About this exercise
Write out the line with "Where should I" and every later line through the end of the data below, exactly as given, with no pictures in the copy.

Saved entries
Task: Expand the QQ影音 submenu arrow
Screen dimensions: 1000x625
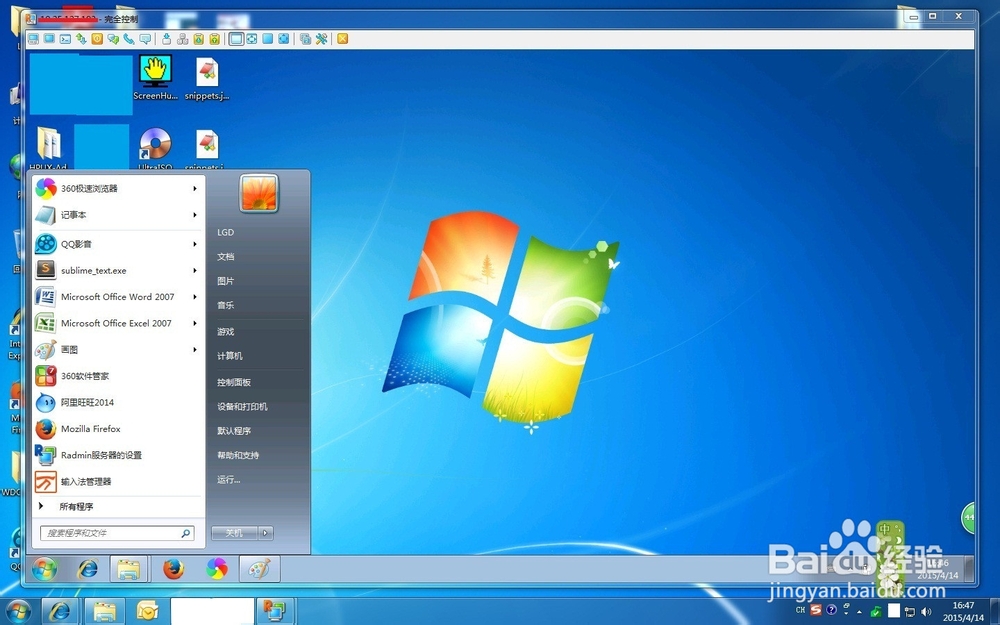Action: click(x=196, y=243)
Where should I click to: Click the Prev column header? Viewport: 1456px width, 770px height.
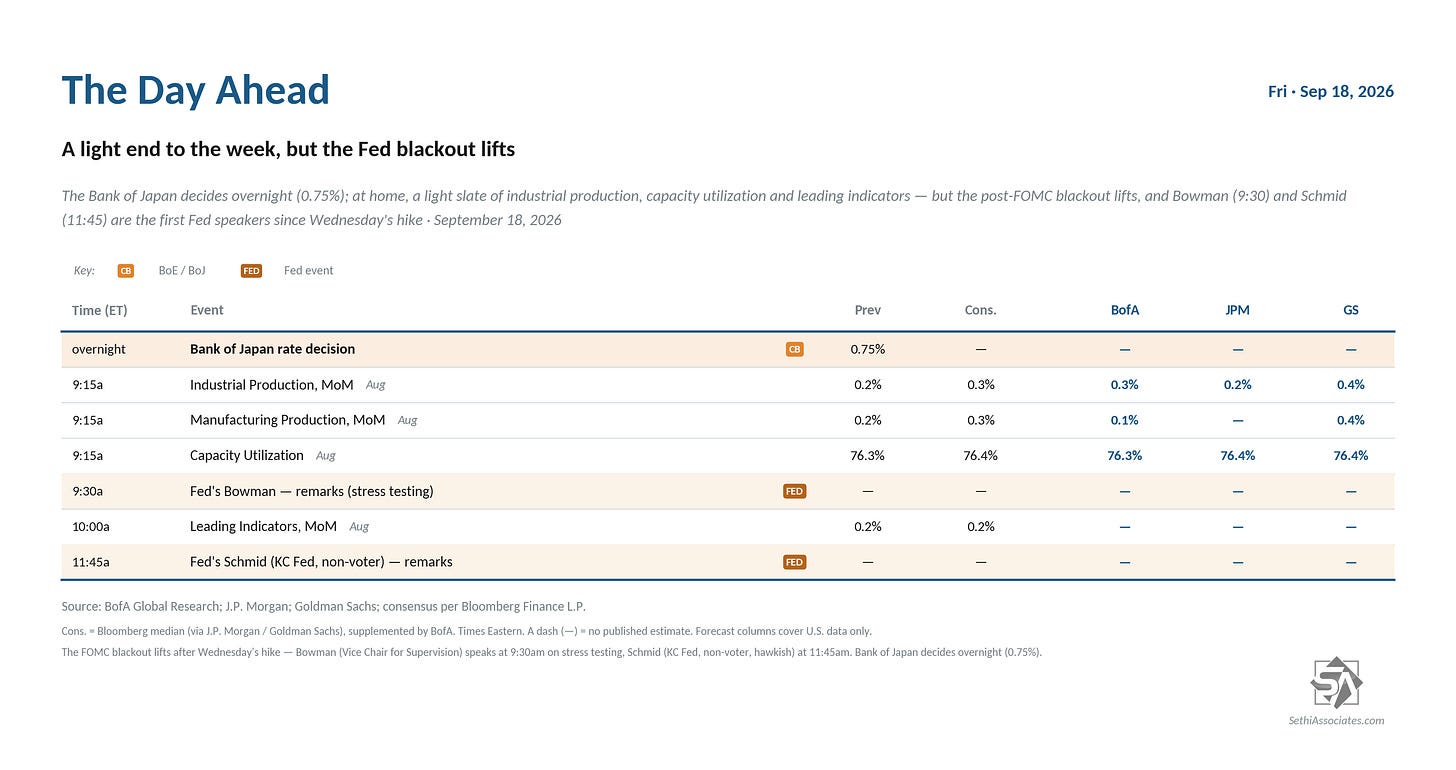point(867,310)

Solution
Where should I click to: Click the Prev column header? Viewport: 1456px width, 770px height.
point(867,310)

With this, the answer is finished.